*TASK DIRECTIONS*.
Your copy should contain exactly the lines from the start of the listing through the line that holds "Given: Click the 'Climb Switch' text", and no pictures.

*PROVIDED ENTRIES*.
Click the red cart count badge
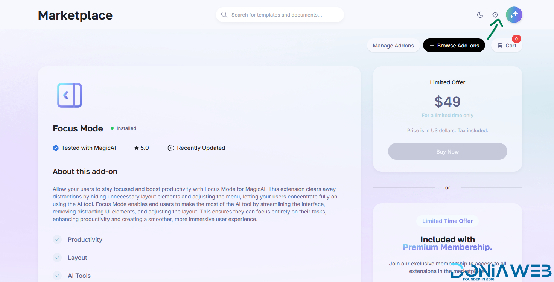This screenshot has width=554, height=282. [x=516, y=38]
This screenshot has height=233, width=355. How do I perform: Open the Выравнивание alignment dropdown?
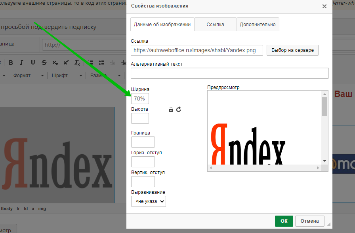pos(149,201)
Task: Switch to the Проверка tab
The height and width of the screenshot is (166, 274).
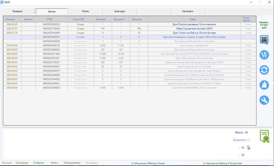Action: 19,11
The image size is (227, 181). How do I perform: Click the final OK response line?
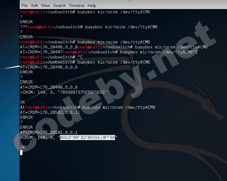[x=22, y=147]
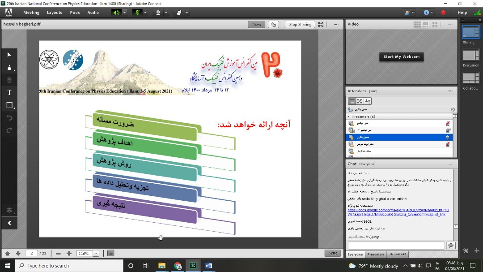Select the Text tool in the drawing toolbar
483x272 pixels.
(9, 93)
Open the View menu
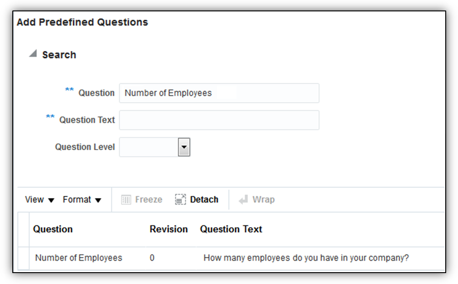458x284 pixels. (40, 200)
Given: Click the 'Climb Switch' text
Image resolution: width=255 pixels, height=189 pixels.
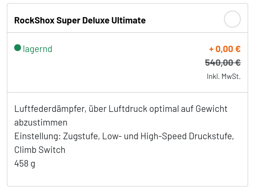Looking at the screenshot, I should pos(40,150).

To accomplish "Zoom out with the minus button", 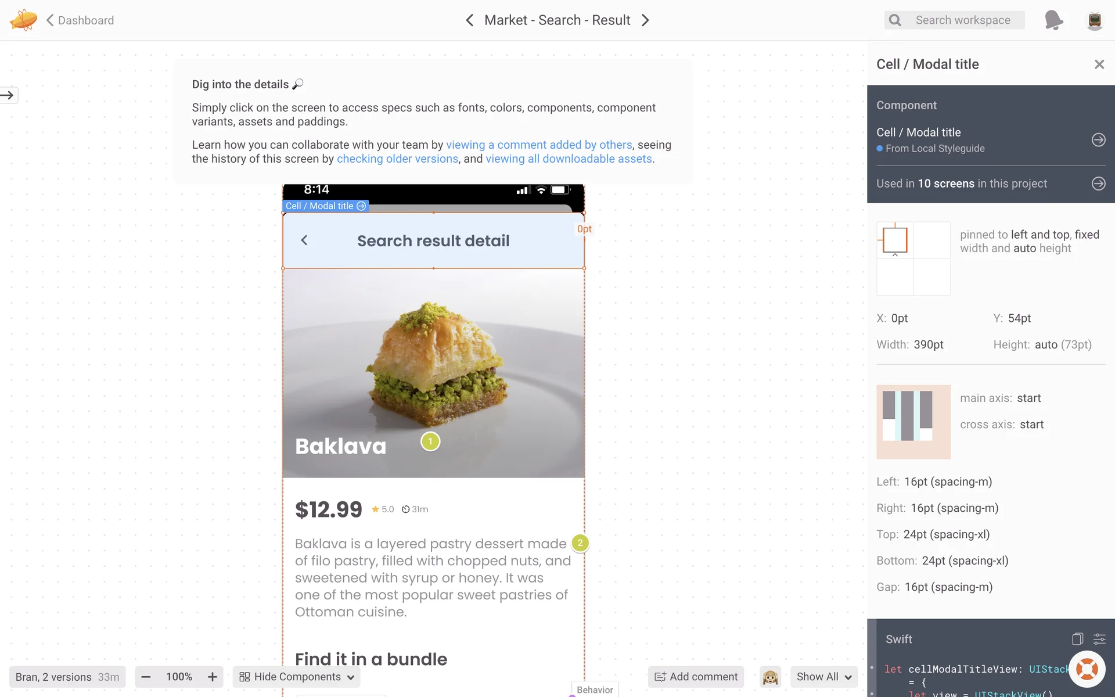I will click(146, 677).
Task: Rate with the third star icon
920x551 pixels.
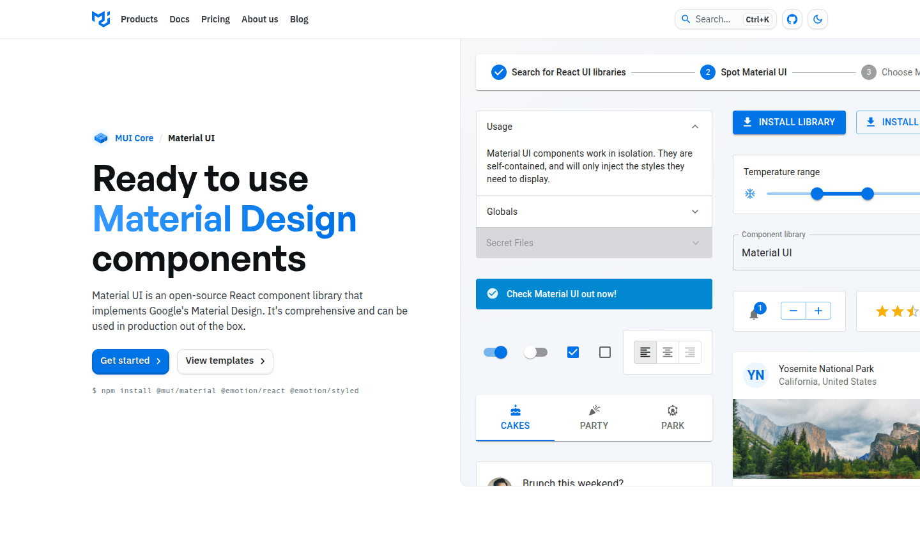Action: click(x=913, y=311)
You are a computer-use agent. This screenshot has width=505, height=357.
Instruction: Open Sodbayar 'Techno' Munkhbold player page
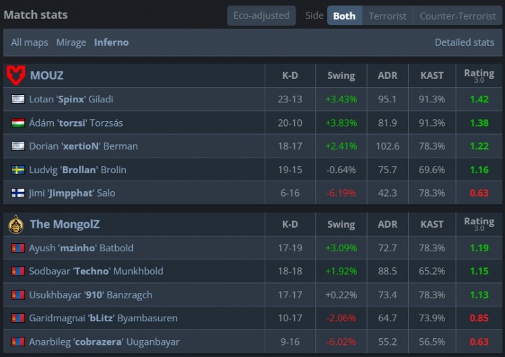tap(96, 271)
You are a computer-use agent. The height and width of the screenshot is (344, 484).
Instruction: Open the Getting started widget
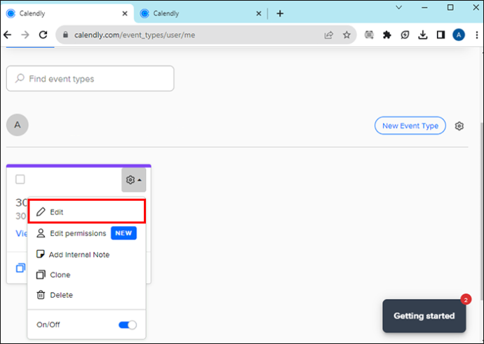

*ANSWER TO THIS TASK*.
Click the red cart count badge
This screenshot has width=554, height=282. [x=516, y=38]
This screenshot has height=233, width=355. How do I perform: Open the Выравнивание alignment dropdown?
pos(149,201)
Task: Switch to the Проверка tab
The height and width of the screenshot is (166, 274).
Action: 19,11
The image size is (227, 181). How do I perform: Click the final OK response line?
[x=22, y=147]
Select the Text tool in the drawing toolbar
483x272 pixels.
(9, 93)
Open the View menu
458x284 pixels. (40, 200)
Given: Click the 'Climb Switch' text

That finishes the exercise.